Day71: Recognizing emojis

Posted by csiu on May 6, 2017 | with: 100daysofcode

Today I got the program to recognize emojis in tweets. Specifically, the blue heart emoji from this tweet:


Recall: Getting the tweets

# Load libs
library(twitteR)
library(dplyr)
library(readr)

# Create API keys from https://apps.twitter.com
# Then enter the following information
api_key <- 'XXX'
api_secret <- 'XXX'
access_token <- 'XXX'
access_token_secret <- 'XXX'
# I use the following script to replace 'XXX' with my API key values
source("twitter_api_key.R")

# Connect to Twitter
setup_twitter_oauth(api_key, api_secret, access_token, access_token_secret)
# Pull my test tweet
search_string <- 'celiassiu'
tweets.raw <-
  searchTwitter(search_string, since = '2017-05-06')
# Tidying the tweets by:
#   1. Removing retweets
#   2. converting to data frame
#   3. selecting only the "text" field
#   4. converting encodings
(df_tidy <-
  strip_retweets(tweets.raw, strip_manual = TRUE, strip_mt = TRUE) %>%
  twListToDF() %>%
  select(text) %>%
  mutate(
    text_converted = iconv(text, from='latin1', to='ASCII', sub='byte')
  )
)

As a result, we produce the following text converted (right) tweets:

text text_converted
Trying to count emojis off twitter \xed\xa0\xbd\xed\xb2\x99 Trying to count emojis off twitter <ed><a0><bd><ed><b2><99></b2></ed></bd></a0></ed>
Day70: Tidying twitter data using tidy code #100daysofcode #rstats https://t.co/6bvxqnPEHa Day70: Tidying twitter data using tidy code #100daysofcode #rstats https://t.co/6bvxqnPEHa

The blue heart is now encoded by: <ed><a0><bd><ed><b2><99></b2></ed></bd></a0></ed>.

Loading Emoji dictionary

Originally I was using the emoji encoding dictionary from Github: laurenancona/twimoji, which encoded the blue heart by \xF0\x9F\x92\x99 (UTF-8)… And it is this mismatch of encoding between the dictionary and the tweet that caused my program to fail yesterday.

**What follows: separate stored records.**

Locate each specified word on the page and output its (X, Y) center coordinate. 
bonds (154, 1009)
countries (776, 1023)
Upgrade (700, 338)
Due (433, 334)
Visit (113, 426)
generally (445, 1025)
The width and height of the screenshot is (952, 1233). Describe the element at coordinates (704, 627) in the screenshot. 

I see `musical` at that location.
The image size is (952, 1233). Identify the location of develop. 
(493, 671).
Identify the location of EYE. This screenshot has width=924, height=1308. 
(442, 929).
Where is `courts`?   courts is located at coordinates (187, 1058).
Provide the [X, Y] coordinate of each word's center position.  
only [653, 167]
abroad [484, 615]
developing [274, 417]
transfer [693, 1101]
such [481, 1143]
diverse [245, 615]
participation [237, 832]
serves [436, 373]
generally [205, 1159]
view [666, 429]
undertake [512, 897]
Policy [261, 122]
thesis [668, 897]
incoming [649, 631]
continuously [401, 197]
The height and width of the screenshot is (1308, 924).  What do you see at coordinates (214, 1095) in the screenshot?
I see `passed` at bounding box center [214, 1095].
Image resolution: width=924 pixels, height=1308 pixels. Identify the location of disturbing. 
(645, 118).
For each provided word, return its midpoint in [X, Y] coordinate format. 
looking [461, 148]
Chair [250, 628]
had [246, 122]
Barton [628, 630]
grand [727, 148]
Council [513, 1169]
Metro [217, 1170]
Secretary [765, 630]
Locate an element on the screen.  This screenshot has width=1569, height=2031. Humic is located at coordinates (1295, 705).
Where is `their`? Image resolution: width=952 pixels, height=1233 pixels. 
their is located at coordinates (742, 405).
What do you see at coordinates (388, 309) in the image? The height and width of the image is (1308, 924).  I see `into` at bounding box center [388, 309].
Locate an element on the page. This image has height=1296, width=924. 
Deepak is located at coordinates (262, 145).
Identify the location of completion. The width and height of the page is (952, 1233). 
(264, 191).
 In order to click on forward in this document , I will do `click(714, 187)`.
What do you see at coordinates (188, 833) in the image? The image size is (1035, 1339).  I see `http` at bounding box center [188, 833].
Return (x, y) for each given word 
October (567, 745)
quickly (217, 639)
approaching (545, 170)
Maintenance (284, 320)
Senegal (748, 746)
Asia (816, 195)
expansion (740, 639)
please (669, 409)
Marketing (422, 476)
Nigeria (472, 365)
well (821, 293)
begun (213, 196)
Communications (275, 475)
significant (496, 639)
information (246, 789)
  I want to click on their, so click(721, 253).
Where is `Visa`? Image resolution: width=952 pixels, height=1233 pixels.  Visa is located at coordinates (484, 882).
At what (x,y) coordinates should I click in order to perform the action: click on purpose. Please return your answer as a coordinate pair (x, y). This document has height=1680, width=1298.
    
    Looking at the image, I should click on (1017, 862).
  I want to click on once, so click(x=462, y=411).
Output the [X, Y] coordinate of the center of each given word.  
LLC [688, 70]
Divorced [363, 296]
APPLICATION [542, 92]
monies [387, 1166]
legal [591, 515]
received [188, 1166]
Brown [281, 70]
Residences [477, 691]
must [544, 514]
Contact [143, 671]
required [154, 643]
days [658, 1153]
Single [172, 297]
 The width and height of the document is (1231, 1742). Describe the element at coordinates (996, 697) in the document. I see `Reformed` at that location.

Looking at the Emoticons decoder for social media sentiment analysis in R (Jessica Peterka-Bonetta, 2015), I stumbled upon a different emoji dictionary located at GitHub: today-is-a-good-day/emojis. This time the representations of the blue heart emoji matches.

# Load emoji dictionary and consider only the entry for the blue heart
(emoticons <-
  readr::read_delim(
    "emDict.csv",
    delim = ";",
    col_names = c("description", "native", "bytes", "r_encoding"),
    skip = 1
  ) %>%

  mutate(description = tolower(description)) %>%
  filter(description == "BLUE HEART")
)

Running this code produces the following emoji dictionary for the blue heart:

description native bytes r_encoding
blue heart \U0001f499 \xF0\x9F\x92\x99 <ed><a0><bd><ed><b2><99></b2></ed></bd></a0></ed>

Now to see if it works.

Emojis in tweets

regexpr(pattern = emoticons$r_encoding[1],  # the r_encoding for the blue heart
        text = df_tidy$text_converted,      # the tweet
        useBytes = T)

Running the above code produces:

## [1] 36 -1
## attr(,"match.length")
## [1] 24 -1
## attr(,"useBytes")
## [1] TRUE

Eureka! The program recognizes the blue heart emoji in the tweet! (as indicated by the non negative number i.e. 36 and 24 in the results.)